Flew in to Schipol via Easyjet from Gatwick. Simple Gatwick Express from Victoria and a 40-minute flight. Charming views from the air of the Dutch coast in the evening sun on arrival. Boy is it flat.

The Netherlands has a 16m population squashed into 16,000 square miles – one of the world’s highest population densities. 60% of the country is farmed, and you can really see it from up here. Without the dykes, 65% of the country would be flooded daily, which is why the locals say “God made the earth but the Dutch made Holland.” That’s confidence for you.

We were initially fooled by a seemingly-knowledgeable cab driver who took us to the wrong Haarlemerstraat but we eventually get to this charming area just North-West of the main Centrum and check in to the Art Hotel Dulac http:www.arthoteldulac.nl which is clean and does the trick. Then for a wander around the canals and a pint or two of Trappist lager or the semi-lethal Sint Christoffel –approach with extreme caution.

A meal in Lindengracht at the Capri is a mixed bag which ends poorly. The order comes incorrectly, then their card machine doesn’t work, so we end up paying with our entire reserve fund of Euros. Our subsequent search for a cash machine finds them thinly dispersed in this part of town with the first two out of order. Eventually cashed up we retire to the hotel and sit on the street watching the extraordinary array of people wheeling past on an endless stream of bicycles.

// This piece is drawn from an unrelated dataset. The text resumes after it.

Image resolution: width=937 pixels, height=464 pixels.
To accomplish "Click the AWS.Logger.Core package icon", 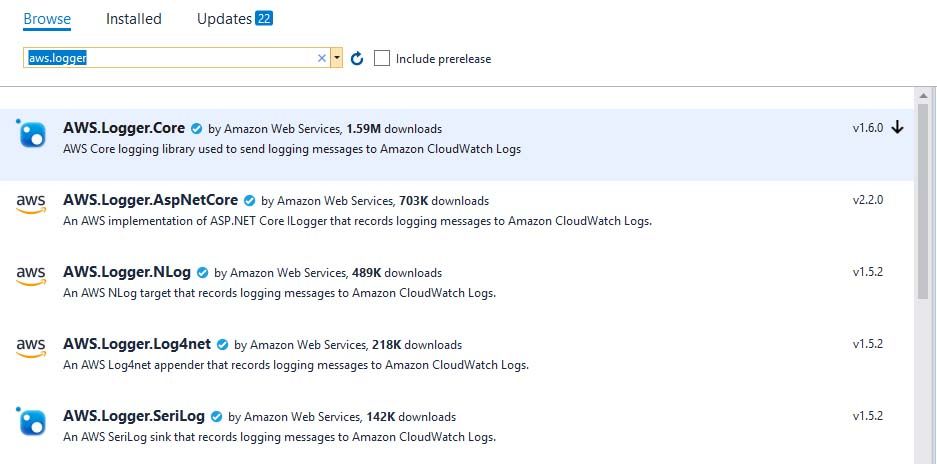I will tap(31, 133).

The following day I do my stuff in Van Diemenstraat while Sarah visits the Frank Huis, scene of German atrocities and the famously-revealing teenage diary written by Anne Frank. I grab the bus to Centraal station and walk down Damrak to rendezvous in Dam Square for a well-earned beer in the Nieuwe Kafe, opposite the ubiquitous Madam Tussaud’s, and some guys offering horse and carriage rides.

Walking south down Rokin is a fairly nasty Oxford Street-style experience so we veer off into the side streets and eventually end up at The Hotel De L’Europe, where one can sit for a delightful low-level drink on the canal side and watch all the barges and boats go by, some full of drunk teenagers singing chart hits.

Indonesian meals are hot stuff in Amsterdam so we track down the Tujuh Maret (literally Seventh of March, inspired by their address, number 73) in Utrechtstraat. Firey chilli chicken nicely washed down with a beer or two. We finish on the canal side near Rembrandt Plein with a final bottle of the awkwardly-titled Baldy Sauvignon, which might prove a tad embarrassing for certain follically-challenged customers to order.

Then it’s off to the airport and back to blighty, but only after buying an inappropriate mug advertising the red light district and a pendant with a hash leaf on it. Some cultural elements never change.